He returns to the little booth, chuckling to himself, setting the tankards down before dabbing ineffectually at his soaked shirt. The thin wet cloth clings to his skin in a way that I find I’m not really prepared to deal with.
“Ah, you’d think I would know better by now... but no.” He laughs and takes a swig of his fresh drink, the dark mood of before vanished.
I shake my head at him, then trace a quick symbol in the air, speaking a single word. His shirt is instantly clean and dry, sparing me having to constantly avert my gaze.
“Oh! Well, that’s handy, isn’t it?”
“One of the first things a magician learns,” I tell him, then lean forward over the rough table. “How can you just… walk around like this, anyway? Aren’t you worried about being seen?”

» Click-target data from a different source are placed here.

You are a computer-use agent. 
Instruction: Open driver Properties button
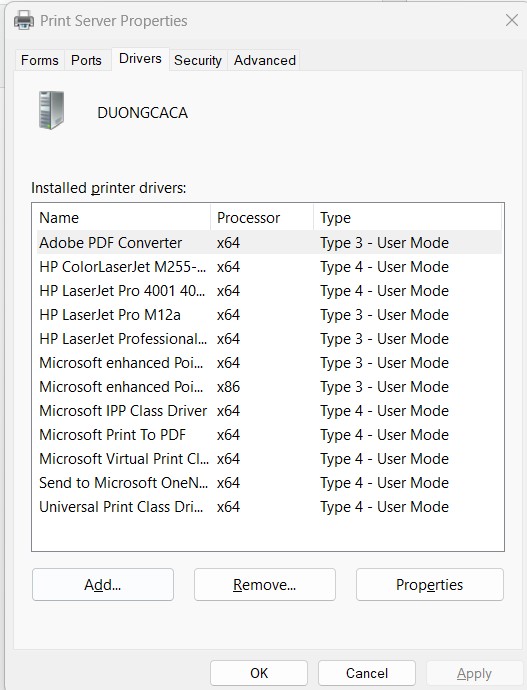click(x=429, y=584)
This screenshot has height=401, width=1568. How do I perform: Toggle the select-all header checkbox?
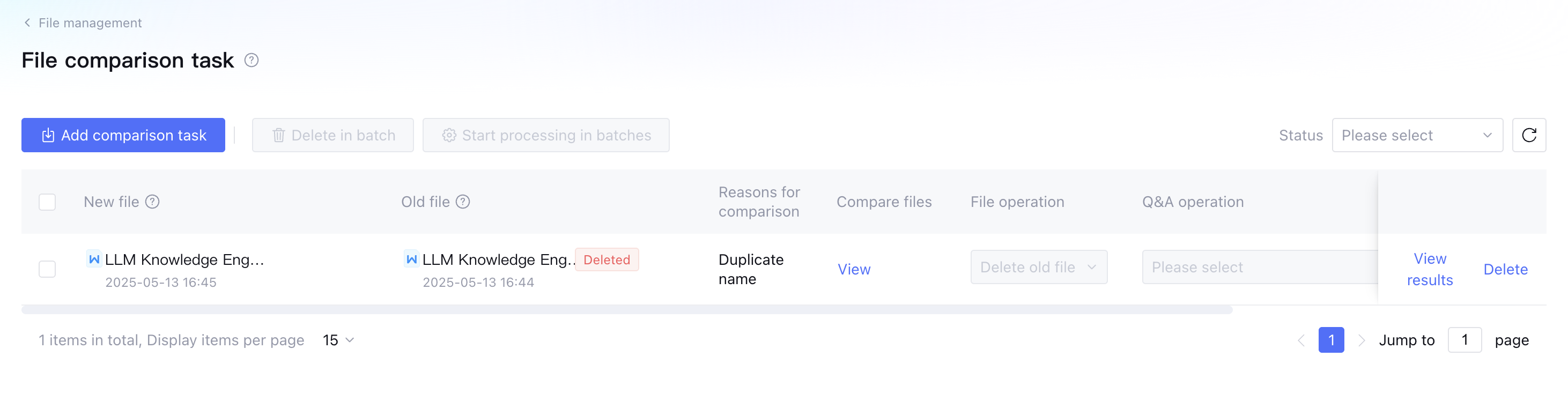point(47,202)
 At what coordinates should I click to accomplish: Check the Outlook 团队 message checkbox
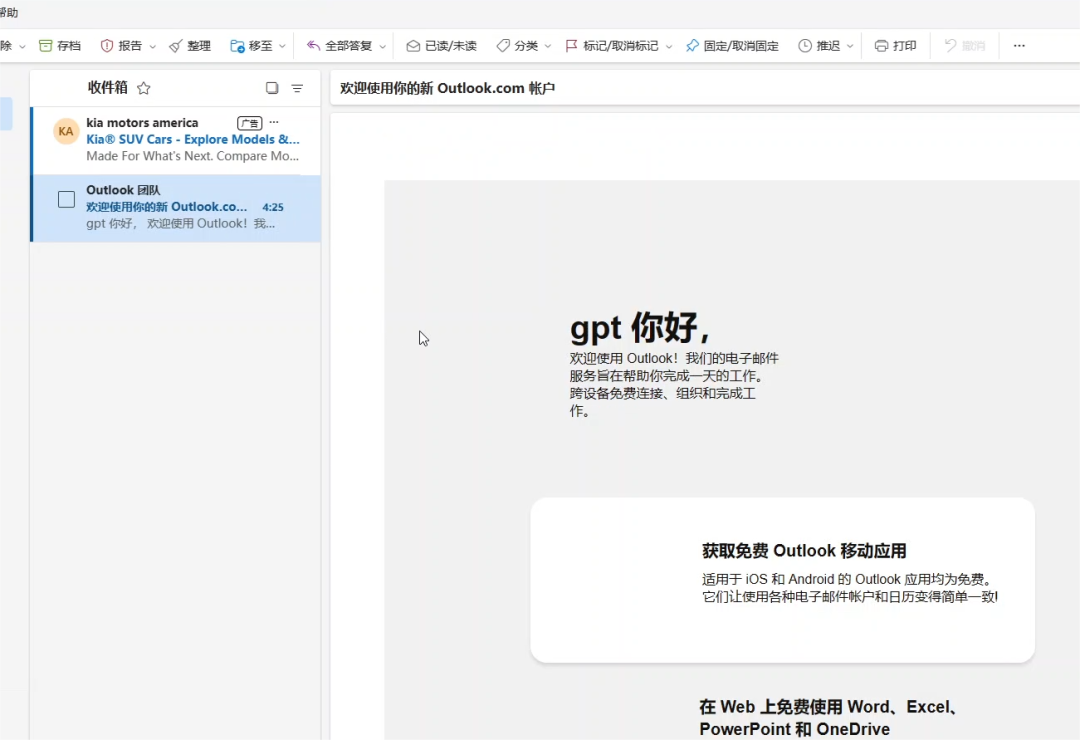(66, 199)
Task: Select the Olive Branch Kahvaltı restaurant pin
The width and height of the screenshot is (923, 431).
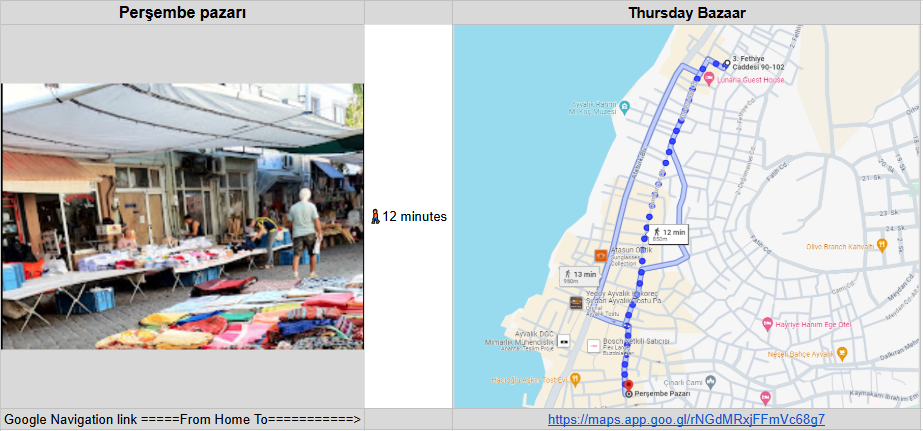Action: point(881,244)
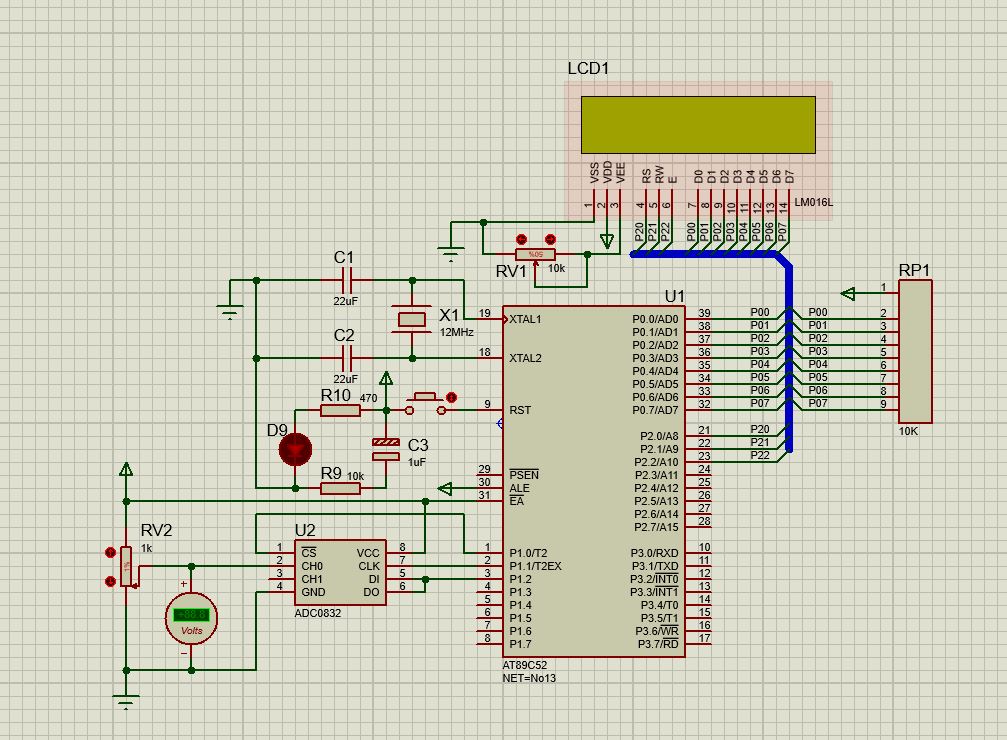Click the C3 1uF polarized capacitor
Viewport: 1007px width, 740px height.
point(386,449)
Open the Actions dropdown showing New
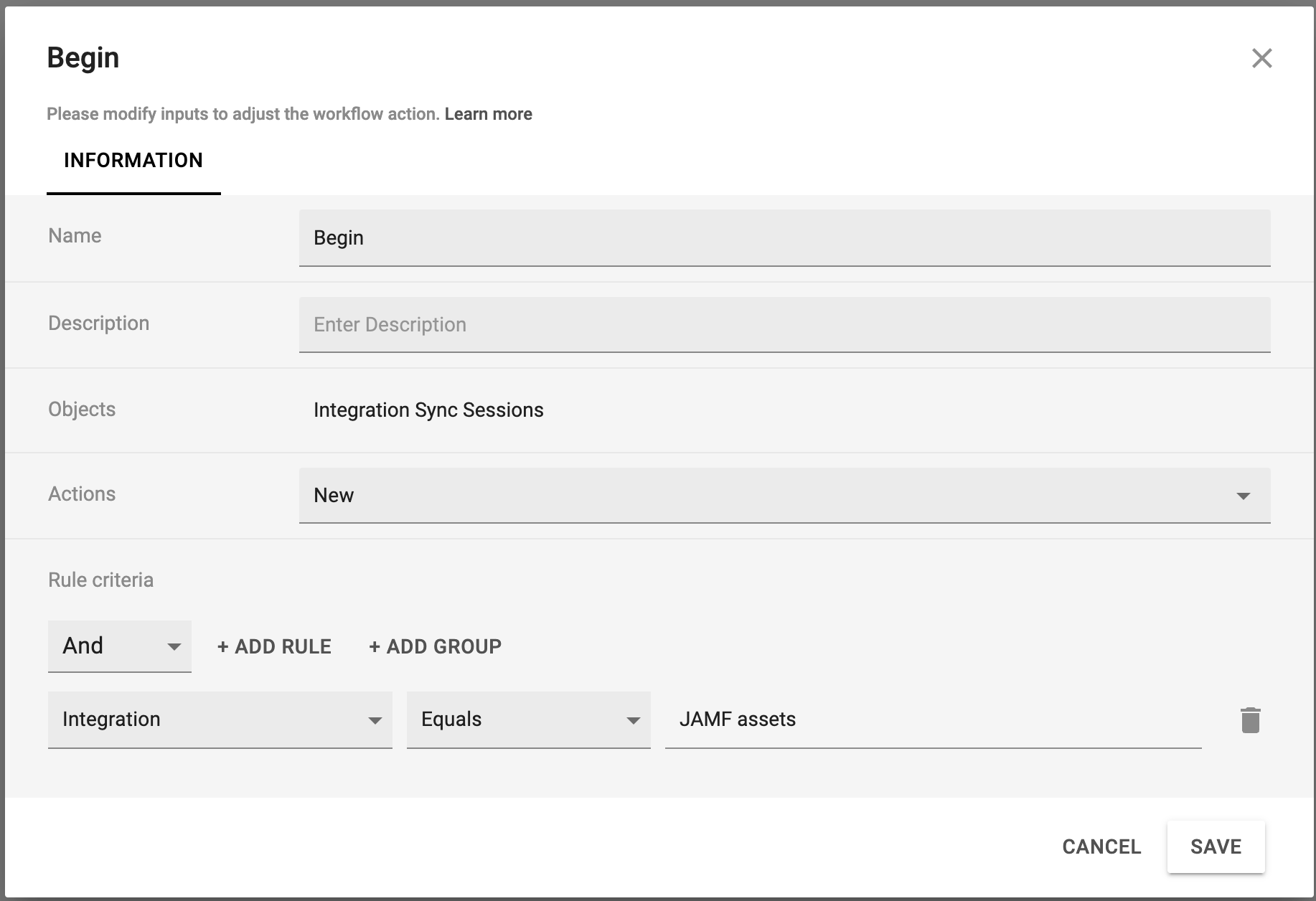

“Here?” He raises his brows. “Oh, no no no. Not here. People here aren’t exactly, ah, bending over backward to please the wants of the Palace and the law.” He grins. “Even the raven despises the guards, and spends most of his time scouring the area for them. He’s a bit obsessive, really.”
I recall the large raven I saw at the Market, apparently shadowing Julian himself, even seeming to warn him that I had spotted him.
I remind myself that this is not Center City. There, the city guard is respected, even feared. But it is also far closer to the Palace, the seat of their power. Here… South End is a warren of tightly-packed buildings and dark little alleys, and without magic it is no doubt impossible to find someone who does not wish to be found.
It occurs to me that perhaps Julian did wish to be found, on some level… just not by the guards.
“So what is your side of the story?” I ask him. “Did you do it… or not?”
He regards me for a long moment, taking another swig from his drink. “Wouldn’t you know,” he says, “I’m forever asking myself precisely that.”
I frown, tilting my head in puzzlement. Julian leans forward, gloved fingers steepled once more. He looks me in the eye… and tells me that he actually does not remember.
But before I can pursue this, a dark shape bursts through a window, shrieking like a banshee, striking a string of bells that hangs from the rafters above. Instantly, the tavern patrons scatter, reminding me of nothing so much as rats fleeing a disturbed nest. The raven - for that is what is making the hellish noise - comes round for a second pass, jangling the bells some more.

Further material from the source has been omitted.